Health experts raising dangers of alcohol
Public health experts say it’s time politicians realised the dangers posed by alcohol.
But a seminar organised by Alcohol Action New Zealand in Wellington yesterday also heard that politicians couldn't be relied upon to lead change.
It's been 10 years since the Law Commission reviewed alcohol laws, recommending major changes, including increasing the price to reduce consumption.
But the then-commission head Sir Geoffrey Palmer says their most important recommendations were not adopted.
"The government said that it had accepted 133 of 154 recommendations. This however I think was misleading when one considers the ones that were not accepted that would have made the biggest difference to the problem."

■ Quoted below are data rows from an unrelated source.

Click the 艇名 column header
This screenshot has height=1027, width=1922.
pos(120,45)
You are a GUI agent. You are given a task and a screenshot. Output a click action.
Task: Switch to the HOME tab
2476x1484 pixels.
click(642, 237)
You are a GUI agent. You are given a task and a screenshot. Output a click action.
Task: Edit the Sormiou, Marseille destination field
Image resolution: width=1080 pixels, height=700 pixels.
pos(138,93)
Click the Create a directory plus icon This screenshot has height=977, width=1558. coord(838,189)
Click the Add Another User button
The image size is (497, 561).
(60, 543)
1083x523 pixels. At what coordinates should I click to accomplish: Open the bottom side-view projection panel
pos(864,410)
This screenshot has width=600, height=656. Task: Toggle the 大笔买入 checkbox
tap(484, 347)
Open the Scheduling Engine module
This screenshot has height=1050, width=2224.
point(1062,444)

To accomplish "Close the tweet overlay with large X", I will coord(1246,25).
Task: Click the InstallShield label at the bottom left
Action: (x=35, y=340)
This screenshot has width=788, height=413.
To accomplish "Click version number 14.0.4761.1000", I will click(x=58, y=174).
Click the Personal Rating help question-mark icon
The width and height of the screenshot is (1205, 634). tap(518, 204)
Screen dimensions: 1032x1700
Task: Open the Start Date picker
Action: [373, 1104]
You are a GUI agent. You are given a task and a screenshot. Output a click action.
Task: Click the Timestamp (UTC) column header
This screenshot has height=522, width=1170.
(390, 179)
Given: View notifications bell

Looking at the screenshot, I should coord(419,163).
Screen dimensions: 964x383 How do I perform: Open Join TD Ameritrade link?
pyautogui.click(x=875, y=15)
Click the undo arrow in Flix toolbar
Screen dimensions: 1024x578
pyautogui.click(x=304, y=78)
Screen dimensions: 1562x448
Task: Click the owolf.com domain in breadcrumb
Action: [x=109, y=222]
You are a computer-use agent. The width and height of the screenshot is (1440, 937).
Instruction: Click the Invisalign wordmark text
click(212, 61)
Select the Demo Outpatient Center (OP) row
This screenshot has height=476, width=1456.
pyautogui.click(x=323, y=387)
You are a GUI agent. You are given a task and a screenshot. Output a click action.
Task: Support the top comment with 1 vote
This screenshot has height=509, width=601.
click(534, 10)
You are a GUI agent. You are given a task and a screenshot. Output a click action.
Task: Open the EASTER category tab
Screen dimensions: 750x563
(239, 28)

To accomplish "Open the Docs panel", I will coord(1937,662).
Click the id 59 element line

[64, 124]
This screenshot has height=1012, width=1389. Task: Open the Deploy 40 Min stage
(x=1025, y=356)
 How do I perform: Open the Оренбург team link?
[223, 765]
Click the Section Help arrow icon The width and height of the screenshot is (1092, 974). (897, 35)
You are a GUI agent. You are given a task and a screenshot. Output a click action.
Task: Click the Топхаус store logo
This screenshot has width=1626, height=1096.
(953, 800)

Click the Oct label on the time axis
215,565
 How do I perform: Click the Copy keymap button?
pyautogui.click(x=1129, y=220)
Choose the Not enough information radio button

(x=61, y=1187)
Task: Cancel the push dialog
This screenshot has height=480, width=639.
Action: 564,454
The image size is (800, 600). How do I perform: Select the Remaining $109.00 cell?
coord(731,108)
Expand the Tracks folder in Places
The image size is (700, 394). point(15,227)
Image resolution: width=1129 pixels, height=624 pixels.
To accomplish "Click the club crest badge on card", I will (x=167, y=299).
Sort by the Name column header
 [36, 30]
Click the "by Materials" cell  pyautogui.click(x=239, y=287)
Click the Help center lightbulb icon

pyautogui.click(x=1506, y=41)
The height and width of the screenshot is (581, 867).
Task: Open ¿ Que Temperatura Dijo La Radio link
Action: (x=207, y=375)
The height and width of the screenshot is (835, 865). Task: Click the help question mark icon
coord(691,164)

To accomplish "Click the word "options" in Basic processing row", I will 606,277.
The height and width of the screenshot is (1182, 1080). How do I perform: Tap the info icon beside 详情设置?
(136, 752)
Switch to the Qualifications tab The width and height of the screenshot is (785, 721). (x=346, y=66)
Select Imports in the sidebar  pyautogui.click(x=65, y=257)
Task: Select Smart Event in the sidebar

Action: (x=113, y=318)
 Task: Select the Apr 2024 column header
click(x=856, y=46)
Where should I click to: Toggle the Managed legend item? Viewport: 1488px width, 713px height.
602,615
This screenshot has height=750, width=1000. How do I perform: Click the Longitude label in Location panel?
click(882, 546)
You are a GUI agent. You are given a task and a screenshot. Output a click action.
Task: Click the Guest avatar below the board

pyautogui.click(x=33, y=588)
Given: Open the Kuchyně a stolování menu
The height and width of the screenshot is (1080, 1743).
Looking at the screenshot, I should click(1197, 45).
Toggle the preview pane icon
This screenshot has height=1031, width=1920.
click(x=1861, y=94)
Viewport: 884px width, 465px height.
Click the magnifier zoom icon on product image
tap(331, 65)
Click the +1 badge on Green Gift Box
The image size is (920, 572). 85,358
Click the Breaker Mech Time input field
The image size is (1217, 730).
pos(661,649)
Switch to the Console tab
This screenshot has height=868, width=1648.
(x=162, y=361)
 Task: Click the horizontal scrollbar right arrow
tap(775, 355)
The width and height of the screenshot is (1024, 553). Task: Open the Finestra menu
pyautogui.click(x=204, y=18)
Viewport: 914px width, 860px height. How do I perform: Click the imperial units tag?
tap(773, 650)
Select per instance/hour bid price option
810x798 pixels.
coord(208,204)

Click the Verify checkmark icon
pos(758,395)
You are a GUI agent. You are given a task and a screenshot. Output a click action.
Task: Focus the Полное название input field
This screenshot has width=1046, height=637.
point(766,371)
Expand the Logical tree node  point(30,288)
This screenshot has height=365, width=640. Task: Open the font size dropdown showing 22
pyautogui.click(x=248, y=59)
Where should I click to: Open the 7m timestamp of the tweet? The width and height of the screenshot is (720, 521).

He says the Sale and Supply of Alcohol Act in 2012 substantially watered down what the commission wanted.
"Ten years on there should be a full analysis of the law to see whether it has been adequate to achieving the somewhat limited purposes which the final act was designed to do.
"I have very great doubt that such an analysis would come out on the credit side, at least compared with the nature of the problem."
But the former Labour prime minister is not holding his breath, and he's not expecting any help from politicians.
"There appears to be little or no interest in further reform of New Zealand's alcohol law in political circles," Sir Geoffrey says.
The seminar heard this is despite mounting evidence of harm related to alcohol, including 8000 premature deaths; 700,000 physical and sexual assaults; up to 30,000 children born with alcohol-related brain damage; and social costs totalling over $70 billion.
Otago University professor Jennie Connor says alcohol is also a cause of cancer.
"And although we know that liver cancer is often a disease of heavy drinkers, if actually no one drank alcohol more people would avoid bowel cancer and breast cancer than liver cancer."
Alcohol Action chair Geoffrey Robinson said all up it was costing the country $7.8 billion a year.
"About 30 per cent of New Zealanders drink more than six drinks a session regularly. Moreover, long-term alcohol use or excessive use is associated with toxic damage to most organs in the body and affects the psyche and is a contributor to depression, anxiety and suicide."
He added the big winners from continuing New Zealand's culture of damaging drinking are alcohol businesses.
Alcohol Healthwatch executive director Nicki Jackson says communities are being left behind, with Maori worst affected.
"I remember in 2009 being told that after the alcohol reform legislation was passed, we would relook at a national alcohol action plan. And we still, for New Zealand's most harmful drug in society, have no national strategy, no direction, no targets."
She added a recommendation of the recent Mental Health and Addiction Inquiry that a stricter regulatory approach be taken has not been picked up, and the health ministry had no one dedicated to alcohol.
"So what is it that we can deal with meth and we can look at cannabis but we can have no national plan of how we're going to address the harm from this drug."
No one from the liquor industry spoke at the seminar, though PR specialist Carrick Graham attended.